- **Sección del documento**:
Ingresar a la licenciatura de Pedagogía en la casi nueva (ahora Facultad) Escuela Nacional de Estudios Profesionales Acatlán fue un cambio radical en mi rutina, costumbres y en mi modo de ver el mundo.


Inicié mis estudios en el turno vespertino, llegaba en la tarde abordando un autobús que salía del paradero de Chapultepec y competía con una multitud de pasajeros que querían llegar a Naucalpan. Casi todos eran obreros que vomitaba la salida del Metro y buscaban, apurados, cómo llegar a su destino. Cuando salía de clases ya era de noche. Tomaba el camión con rumbo a Chapultepec y, de ahí, abordaba el Metro para finalizar caminando dos kilómetros y medio.


La mayoría de mis compañeros de la tarde trabajaban y no iban a otra cosa que a estudiar. En el segundo semestre me cambié de turno y, aunque mi familia opinaba que debía pedir la permuta a la Facultad de Filosofía y Letras de Ciudad Universitaria, no lo hice debido al embrujo que la nueva escuela ya había ejercido en mí.


Cada día que asistía a clases en Acatlán, más y más me gustaba la escuela. Aunque eran pocas las instalaciones, las que había eran nuevas y los estudiantes éramos muy pocos; se puede decir que casi todos nos conocíamos, no solo entre los compañeros, sino también con los maestros y el personal administrativo, y eso a mí se me hacía completamente nuevo.


A todos les hablábamos de "tú". Asentadas las instalaciones en pleno Naucalpan, Estado de México, mis correligionarios, cuyo perfil era muy variado, provenían de una gran diversidad de comunidades de las cuales pude aprender bastante. En los primeros semestres, debido al tronco común, conocí a Alfonso, que iba a estudiar Filosofía. Siempre llegaba caminando parsimoniosamente con una quena debajo del brazo y un cuaderno hecho rollo en la bolsa del pantalón.


Vivía en Ciudad Nezahualcóyotl y tomaba el Metro y un camión para llegar a la escuela. Pasaba más tiempo en el trayecto de ida y vuelta que en las clases en la ENEP. Era de muy escasos recursos, su indumentaria así lo demostraba y, debido a ello, diariamente era perseguido por la policía en el sistema de transporte.


Otra compañera era Alma Rosa, cuya vocación era estudiar Letras Inglesas. Desde temprana edad tuvo que trabajar para ganarse el pan porque su familia descubrió que sus preferencias sexuales no eran las que ellos esperaban y, desde ese momento, tuvo que vivir aparte de su casa y su núcleo familiar.

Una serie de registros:
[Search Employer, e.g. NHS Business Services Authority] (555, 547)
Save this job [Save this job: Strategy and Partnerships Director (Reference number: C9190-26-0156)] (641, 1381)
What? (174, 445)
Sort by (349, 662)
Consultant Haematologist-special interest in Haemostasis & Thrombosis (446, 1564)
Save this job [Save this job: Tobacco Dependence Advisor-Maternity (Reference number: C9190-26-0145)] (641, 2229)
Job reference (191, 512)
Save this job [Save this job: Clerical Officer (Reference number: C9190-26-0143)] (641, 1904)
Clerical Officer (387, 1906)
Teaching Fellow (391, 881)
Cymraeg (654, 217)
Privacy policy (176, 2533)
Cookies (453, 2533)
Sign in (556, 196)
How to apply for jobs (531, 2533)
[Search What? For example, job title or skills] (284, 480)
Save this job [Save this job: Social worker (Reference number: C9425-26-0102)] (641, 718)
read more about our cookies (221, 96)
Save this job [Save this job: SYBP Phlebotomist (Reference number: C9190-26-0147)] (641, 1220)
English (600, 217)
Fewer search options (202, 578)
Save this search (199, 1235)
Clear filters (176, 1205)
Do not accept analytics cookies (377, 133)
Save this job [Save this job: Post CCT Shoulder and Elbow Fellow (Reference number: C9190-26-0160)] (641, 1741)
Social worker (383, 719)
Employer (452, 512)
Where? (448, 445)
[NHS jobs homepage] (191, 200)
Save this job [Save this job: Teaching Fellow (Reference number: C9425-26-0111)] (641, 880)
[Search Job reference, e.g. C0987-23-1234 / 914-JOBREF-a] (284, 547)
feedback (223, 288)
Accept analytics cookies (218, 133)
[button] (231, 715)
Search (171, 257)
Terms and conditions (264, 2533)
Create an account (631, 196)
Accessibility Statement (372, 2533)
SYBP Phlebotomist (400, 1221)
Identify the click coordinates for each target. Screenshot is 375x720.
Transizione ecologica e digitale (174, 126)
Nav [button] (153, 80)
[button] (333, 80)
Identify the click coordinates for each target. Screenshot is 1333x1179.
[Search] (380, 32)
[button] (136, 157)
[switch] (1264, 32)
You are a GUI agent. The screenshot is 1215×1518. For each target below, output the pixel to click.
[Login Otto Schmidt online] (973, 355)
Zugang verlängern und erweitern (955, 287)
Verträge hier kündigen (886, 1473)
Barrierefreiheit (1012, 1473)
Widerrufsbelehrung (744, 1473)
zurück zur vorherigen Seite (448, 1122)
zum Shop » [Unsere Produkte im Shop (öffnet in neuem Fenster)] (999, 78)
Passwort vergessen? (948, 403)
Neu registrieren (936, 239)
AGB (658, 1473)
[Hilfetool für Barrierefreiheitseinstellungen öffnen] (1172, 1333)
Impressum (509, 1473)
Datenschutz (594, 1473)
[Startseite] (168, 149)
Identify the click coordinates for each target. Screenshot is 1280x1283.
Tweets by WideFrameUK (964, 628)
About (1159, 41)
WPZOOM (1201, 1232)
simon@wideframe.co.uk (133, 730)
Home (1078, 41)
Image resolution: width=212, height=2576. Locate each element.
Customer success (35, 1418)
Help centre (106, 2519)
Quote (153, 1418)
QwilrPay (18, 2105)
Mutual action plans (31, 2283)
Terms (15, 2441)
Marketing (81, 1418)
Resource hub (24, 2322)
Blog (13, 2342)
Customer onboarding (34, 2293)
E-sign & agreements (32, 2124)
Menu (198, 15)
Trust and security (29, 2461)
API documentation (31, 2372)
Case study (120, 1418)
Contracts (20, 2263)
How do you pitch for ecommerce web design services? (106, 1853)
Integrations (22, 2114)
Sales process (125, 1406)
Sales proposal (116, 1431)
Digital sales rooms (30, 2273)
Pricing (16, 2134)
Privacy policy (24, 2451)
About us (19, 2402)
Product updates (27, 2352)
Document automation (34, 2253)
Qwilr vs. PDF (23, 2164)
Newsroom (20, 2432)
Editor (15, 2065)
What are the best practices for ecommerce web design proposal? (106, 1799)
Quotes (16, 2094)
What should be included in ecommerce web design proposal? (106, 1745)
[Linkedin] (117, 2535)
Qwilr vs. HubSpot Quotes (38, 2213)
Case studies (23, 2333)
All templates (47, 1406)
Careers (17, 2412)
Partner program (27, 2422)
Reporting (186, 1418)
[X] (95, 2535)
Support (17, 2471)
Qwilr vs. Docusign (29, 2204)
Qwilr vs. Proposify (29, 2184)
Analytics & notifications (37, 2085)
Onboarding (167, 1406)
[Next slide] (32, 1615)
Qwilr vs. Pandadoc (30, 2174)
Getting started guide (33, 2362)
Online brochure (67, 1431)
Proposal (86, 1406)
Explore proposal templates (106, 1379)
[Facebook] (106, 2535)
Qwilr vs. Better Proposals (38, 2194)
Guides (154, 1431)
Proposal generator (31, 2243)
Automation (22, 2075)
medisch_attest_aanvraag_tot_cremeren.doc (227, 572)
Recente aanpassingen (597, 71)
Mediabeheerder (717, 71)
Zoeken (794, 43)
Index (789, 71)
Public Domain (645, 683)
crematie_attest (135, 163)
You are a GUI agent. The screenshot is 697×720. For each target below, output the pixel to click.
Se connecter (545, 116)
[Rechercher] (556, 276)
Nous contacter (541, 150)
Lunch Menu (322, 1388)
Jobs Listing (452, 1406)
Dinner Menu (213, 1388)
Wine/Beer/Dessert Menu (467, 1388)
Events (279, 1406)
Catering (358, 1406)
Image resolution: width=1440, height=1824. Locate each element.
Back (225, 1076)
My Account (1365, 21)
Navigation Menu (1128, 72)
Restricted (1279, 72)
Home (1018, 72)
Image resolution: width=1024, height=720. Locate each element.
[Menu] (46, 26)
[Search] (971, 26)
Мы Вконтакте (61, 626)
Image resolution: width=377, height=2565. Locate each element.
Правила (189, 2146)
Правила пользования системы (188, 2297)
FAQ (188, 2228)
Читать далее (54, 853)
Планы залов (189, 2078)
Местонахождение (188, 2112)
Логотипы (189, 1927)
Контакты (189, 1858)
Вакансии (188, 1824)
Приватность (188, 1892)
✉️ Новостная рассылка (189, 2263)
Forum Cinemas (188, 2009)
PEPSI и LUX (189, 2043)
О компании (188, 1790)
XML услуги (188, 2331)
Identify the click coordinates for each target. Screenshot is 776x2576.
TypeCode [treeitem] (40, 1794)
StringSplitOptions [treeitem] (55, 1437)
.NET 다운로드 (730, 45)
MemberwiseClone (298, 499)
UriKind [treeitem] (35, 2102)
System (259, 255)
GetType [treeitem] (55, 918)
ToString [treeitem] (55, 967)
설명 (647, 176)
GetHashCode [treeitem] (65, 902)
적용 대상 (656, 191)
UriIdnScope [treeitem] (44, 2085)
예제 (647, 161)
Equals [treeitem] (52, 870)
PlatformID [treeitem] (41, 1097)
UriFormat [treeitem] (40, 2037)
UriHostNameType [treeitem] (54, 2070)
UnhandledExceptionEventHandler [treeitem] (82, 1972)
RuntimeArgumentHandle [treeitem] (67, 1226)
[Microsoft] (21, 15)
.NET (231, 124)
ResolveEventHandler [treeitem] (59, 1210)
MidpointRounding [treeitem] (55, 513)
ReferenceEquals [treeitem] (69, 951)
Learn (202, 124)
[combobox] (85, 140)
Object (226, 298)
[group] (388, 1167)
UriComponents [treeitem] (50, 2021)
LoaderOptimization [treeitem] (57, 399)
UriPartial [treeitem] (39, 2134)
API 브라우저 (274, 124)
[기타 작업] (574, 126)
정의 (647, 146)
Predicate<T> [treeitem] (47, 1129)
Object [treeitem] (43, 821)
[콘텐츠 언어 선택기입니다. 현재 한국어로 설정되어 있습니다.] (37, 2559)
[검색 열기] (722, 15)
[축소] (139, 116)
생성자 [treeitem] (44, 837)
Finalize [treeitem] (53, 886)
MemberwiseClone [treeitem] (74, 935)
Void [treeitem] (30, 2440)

- **Requisitos**:
1. Transcribe del relato sobre la ENEP Acatlán el fragmento que va de "La mayoría de" a "ejercido en mí.".
2. Según el relato sobre la ENEP Acatlán, ¿en qué lugar vivía Alfonso?
Estos registros no guardan relación con el relato sobre la ENEP Acatlán.

- **Respuestas desarrolladas**:
1.
La mayoría de mis compañeros de la tarde trabajaban y no iban a otra cosa que a estudiar. En el segundo semestre me cambié de turno y, aunque mi familia opinaba que debía pedir la permuta a la Facultad de Filosofía y Letras de Ciudad Universitaria, no lo hice debido al embrujo que la nueva escuela ya había ejercido en mí.

2. En Ciudad Nezahualcóyotl.